Records locating words and elements
--- Start ---

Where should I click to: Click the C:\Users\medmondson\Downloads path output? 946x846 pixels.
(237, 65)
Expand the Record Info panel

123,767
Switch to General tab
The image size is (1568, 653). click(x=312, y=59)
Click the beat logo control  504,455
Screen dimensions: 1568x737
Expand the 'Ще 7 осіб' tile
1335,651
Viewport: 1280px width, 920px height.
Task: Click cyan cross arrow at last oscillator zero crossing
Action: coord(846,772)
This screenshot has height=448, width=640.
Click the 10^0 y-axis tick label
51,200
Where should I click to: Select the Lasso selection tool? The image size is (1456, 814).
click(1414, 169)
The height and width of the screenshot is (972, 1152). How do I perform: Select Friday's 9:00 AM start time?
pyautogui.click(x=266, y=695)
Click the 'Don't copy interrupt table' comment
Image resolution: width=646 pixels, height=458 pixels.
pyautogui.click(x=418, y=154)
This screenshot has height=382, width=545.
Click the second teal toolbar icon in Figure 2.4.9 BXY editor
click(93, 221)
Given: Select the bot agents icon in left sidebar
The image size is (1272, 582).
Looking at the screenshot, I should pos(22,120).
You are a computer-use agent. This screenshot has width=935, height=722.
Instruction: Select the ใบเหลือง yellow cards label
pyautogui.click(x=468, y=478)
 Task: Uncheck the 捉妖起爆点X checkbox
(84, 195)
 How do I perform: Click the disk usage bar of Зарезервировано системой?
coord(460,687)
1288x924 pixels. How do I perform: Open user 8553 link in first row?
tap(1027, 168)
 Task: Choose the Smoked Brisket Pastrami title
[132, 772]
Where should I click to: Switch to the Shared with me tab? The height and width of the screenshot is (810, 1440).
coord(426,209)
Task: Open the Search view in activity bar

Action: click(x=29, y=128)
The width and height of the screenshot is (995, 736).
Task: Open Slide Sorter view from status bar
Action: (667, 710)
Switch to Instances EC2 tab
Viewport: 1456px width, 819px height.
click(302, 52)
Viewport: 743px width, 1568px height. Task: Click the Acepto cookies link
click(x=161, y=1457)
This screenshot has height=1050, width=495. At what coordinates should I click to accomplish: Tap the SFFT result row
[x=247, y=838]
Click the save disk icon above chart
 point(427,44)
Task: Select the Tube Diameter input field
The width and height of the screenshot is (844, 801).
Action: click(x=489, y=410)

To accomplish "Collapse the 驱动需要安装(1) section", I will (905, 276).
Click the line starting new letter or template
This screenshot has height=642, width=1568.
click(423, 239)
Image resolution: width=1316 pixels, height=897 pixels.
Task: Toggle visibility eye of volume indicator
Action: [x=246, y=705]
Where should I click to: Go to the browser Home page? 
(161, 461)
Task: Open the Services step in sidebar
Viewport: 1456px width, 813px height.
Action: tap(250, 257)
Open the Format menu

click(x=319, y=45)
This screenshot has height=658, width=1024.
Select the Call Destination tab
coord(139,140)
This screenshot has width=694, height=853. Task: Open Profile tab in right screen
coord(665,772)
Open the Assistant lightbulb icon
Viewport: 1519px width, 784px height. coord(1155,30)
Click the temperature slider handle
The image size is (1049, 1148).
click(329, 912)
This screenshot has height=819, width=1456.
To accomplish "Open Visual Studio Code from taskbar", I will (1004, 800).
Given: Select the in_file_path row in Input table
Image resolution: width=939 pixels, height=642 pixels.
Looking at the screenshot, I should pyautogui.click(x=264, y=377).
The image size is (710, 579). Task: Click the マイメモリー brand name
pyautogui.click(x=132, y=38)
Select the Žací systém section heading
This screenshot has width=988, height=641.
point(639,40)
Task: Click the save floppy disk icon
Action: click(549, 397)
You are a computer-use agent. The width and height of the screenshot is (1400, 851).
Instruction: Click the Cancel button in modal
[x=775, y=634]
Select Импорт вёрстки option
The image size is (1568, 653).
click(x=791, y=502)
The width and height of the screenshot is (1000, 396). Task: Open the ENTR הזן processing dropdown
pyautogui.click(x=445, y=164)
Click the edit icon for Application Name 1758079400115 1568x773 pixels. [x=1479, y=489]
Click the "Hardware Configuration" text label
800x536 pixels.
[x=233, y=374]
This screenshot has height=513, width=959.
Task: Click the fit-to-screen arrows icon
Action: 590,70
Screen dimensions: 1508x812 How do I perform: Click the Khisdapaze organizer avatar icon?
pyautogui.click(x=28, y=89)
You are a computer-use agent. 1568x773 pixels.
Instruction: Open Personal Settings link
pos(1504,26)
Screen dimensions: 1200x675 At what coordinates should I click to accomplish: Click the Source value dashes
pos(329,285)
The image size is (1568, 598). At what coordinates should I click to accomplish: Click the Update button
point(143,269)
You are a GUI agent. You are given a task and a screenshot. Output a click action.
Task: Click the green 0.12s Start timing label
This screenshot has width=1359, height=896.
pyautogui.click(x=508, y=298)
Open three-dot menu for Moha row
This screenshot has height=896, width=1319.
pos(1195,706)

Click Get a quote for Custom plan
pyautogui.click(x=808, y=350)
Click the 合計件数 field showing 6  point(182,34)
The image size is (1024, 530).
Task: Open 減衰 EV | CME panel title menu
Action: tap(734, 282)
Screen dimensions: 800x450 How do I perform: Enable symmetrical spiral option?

--- End ---

DO THIS — Reproduce the items above verbatim, beginning with the line that contains "Viewport: 743px width, 1568px" and continuing through the line that contains "Action: click(549, 397)".

FINISHED TASK —
Viewport: 743px width, 1568px height. Task: Click the Acepto cookies link
click(x=161, y=1457)
This screenshot has height=1050, width=495. At what coordinates should I click to accomplish: Tap the SFFT result row
[x=247, y=838]
Click the save disk icon above chart
 point(427,44)
Task: Select the Tube Diameter input field
The width and height of the screenshot is (844, 801).
Action: click(x=489, y=410)

To accomplish "Collapse the 驱动需要安装(1) section", I will (905, 276).
Click the line starting new letter or template
This screenshot has height=642, width=1568.
click(423, 239)
Image resolution: width=1316 pixels, height=897 pixels.
Task: Toggle visibility eye of volume indicator
Action: [x=246, y=705]
Where should I click to: Go to the browser Home page? 
(161, 461)
Task: Open the Services step in sidebar
Viewport: 1456px width, 813px height.
Action: tap(250, 257)
Open the Format menu

click(x=319, y=45)
This screenshot has height=658, width=1024.
Select the Call Destination tab
coord(139,140)
This screenshot has width=694, height=853. Task: Open Profile tab in right screen
coord(665,772)
Open the Assistant lightbulb icon
Viewport: 1519px width, 784px height. coord(1155,30)
Click the temperature slider handle
The image size is (1049, 1148).
click(329, 912)
This screenshot has height=819, width=1456.
To accomplish "Open Visual Studio Code from taskbar", I will (1004, 800).
Given: Select the in_file_path row in Input table
Image resolution: width=939 pixels, height=642 pixels.
Looking at the screenshot, I should pyautogui.click(x=264, y=377).
The image size is (710, 579). Task: Click the マイメモリー brand name
pyautogui.click(x=132, y=38)
Select the Žací systém section heading
This screenshot has width=988, height=641.
point(639,40)
Task: Click the save floppy disk icon
Action: click(549, 397)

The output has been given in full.